Compatible sigfile - sigfile satisfied by structfile, irrespective of location and principle name.

Matching sigfile - a compatible sigfile with same principle name, in same directory

I.e. compatibility is structural, matching is nominal and structural.

Compatible structfile - a structfile satisfying the sig, irrespective of location and principle name.

Matching structfile - compatible structfile with same principle name in same dir as sigfile.

From an algebraic perspective, the type constructed by sig…​end expresses an algebraic signature. So it makes sense to call it a "signature type" or just "signature" with the caveat that "signature" never means "token of type signature". The tokens of such a type are structs, not signatures.

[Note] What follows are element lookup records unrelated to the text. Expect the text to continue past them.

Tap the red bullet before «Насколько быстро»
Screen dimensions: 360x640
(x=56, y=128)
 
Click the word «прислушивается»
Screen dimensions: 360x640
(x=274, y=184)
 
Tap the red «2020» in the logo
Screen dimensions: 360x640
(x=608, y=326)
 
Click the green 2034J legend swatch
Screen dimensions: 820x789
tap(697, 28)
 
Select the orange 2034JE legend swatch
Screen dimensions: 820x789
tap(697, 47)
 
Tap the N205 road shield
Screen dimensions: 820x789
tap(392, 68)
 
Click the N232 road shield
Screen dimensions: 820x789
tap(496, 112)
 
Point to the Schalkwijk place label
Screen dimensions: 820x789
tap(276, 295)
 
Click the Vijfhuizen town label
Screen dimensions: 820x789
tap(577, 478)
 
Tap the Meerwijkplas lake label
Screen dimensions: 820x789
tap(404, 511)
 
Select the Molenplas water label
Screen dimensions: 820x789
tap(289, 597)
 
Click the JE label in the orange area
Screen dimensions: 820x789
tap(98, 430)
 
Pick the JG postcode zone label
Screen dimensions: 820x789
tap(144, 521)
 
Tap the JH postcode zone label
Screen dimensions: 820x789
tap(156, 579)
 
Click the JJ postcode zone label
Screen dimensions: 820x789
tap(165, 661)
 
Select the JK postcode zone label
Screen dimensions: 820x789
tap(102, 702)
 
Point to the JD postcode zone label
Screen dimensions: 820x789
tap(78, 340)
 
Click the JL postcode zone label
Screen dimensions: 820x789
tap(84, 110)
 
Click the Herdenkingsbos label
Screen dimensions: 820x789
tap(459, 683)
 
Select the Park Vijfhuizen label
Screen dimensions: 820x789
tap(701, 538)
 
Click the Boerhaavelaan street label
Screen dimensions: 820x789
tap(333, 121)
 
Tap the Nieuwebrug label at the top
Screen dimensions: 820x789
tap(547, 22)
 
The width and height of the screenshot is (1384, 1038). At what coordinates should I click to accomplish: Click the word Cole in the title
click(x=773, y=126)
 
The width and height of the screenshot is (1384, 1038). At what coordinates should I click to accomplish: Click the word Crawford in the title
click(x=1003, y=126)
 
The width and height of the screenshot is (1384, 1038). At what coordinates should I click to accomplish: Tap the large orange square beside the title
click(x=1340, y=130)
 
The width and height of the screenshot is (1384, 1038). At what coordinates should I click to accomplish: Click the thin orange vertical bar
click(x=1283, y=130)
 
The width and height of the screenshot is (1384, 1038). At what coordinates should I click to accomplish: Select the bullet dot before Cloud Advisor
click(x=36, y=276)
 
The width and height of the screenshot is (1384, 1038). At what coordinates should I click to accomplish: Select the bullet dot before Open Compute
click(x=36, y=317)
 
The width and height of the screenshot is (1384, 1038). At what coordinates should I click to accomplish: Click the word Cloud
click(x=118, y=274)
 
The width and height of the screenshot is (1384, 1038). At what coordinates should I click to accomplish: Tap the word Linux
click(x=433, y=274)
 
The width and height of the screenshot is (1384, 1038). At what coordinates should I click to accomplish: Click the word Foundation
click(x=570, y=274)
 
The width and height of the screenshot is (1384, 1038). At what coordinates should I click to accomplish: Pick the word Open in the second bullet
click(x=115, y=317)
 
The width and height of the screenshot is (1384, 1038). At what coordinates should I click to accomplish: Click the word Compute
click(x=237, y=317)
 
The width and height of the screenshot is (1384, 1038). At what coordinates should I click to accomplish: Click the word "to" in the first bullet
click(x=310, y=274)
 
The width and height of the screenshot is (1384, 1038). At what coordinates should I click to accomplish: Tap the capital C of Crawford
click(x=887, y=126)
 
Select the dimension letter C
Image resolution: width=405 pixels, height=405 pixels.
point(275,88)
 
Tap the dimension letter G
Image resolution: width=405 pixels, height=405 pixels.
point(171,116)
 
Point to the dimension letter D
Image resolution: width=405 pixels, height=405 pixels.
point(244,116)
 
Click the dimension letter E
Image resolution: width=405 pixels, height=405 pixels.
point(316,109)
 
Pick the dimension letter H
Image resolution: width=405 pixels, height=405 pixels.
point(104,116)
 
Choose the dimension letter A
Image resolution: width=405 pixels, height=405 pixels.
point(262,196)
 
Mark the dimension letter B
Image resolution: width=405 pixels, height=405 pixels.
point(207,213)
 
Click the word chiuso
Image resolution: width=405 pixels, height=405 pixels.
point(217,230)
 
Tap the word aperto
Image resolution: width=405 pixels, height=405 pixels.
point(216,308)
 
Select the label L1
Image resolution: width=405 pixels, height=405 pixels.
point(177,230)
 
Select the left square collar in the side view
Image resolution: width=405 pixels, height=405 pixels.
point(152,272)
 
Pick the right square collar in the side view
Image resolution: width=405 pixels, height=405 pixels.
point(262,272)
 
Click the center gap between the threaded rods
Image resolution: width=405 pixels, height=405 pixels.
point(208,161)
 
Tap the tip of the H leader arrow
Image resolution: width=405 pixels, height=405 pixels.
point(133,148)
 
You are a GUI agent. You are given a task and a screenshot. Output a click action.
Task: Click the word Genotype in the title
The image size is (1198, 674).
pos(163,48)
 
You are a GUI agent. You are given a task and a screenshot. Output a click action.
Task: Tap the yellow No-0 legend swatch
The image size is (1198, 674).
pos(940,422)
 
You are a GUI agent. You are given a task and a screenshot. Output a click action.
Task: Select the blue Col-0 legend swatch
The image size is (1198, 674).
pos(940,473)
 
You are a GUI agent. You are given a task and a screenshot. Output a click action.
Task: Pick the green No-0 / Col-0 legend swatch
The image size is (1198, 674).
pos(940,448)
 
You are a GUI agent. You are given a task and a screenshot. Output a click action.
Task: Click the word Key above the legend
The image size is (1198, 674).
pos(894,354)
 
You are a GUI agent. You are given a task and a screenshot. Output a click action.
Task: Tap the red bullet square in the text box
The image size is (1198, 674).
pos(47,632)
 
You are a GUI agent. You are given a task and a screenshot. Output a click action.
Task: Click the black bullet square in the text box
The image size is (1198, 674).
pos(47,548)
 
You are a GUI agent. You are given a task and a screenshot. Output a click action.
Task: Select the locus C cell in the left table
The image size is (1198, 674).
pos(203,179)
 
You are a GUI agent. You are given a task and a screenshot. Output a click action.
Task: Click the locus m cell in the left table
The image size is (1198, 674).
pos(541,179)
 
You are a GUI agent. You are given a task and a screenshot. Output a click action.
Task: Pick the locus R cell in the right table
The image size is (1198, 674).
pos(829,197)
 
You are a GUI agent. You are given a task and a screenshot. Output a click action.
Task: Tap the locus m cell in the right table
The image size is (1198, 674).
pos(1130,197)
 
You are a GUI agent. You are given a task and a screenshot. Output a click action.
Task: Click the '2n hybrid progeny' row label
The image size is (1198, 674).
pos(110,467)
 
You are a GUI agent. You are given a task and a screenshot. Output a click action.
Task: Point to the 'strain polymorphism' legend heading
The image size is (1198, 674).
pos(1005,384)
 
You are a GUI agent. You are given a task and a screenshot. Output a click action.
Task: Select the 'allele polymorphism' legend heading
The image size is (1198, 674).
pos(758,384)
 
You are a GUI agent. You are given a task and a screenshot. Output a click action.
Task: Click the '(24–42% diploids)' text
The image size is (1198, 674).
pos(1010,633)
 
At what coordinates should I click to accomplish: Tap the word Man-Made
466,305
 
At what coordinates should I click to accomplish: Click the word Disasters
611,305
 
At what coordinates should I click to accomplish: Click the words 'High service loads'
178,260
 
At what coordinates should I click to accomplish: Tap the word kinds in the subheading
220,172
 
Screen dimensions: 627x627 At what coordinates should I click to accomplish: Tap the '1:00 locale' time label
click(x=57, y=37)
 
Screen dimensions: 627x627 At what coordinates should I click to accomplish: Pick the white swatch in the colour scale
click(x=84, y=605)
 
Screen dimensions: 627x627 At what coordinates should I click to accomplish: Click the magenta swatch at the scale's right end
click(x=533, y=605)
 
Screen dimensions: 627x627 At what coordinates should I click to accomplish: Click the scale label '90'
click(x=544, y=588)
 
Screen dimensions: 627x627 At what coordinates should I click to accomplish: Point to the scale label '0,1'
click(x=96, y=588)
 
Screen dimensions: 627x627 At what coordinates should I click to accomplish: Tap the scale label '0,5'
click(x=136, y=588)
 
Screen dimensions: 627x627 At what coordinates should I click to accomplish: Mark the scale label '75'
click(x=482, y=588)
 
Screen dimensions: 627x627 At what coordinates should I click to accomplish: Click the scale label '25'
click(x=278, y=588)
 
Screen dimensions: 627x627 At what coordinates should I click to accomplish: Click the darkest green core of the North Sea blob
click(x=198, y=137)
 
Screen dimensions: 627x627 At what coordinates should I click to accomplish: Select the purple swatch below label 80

From the perspective of OCaml’s module system, the type constructed by sig…​end expresses a module type, whose tokens are structs.

A module is thus the binding of a module (signature) type and a struct.

In the literature "module" is often used to refer to the struct component of a module.

TODO: explicate "struct satisfies signature"

A signature can be bound to any struct that satisfies it. In OCaml such type assignments are static, fixed at compile time.

Developers may want to select a struct for binding to a signature, based on configuration constraints. A common case is selection of platform-dependent code, where we have one struct for linux and one for macos. Static typing means that this selection and type assignment must occur at compile time.

module type B = sig val msg : string end

module  Blinux : B = struct let msg = "linux msg" end
module  Bmacos : B = struct let msg = "macos msg" end

The problem with this is that clients would have to use the platform-specific name. The modules here are named Blinux and Bmacos, not B.

Recall that the module names are independent of sig and struct names. We could have a sig named ASig, a struct named AStruct, and bind them to produce a module named A: module A : ASig = AStruct
OCaml uses different namespaces for module (signature) type names and module names, so the same name, e.g. A, can be used for both a sig and a module, e.g. module A : A = struct…​end: the first A names a module and the second names a module (signature) type.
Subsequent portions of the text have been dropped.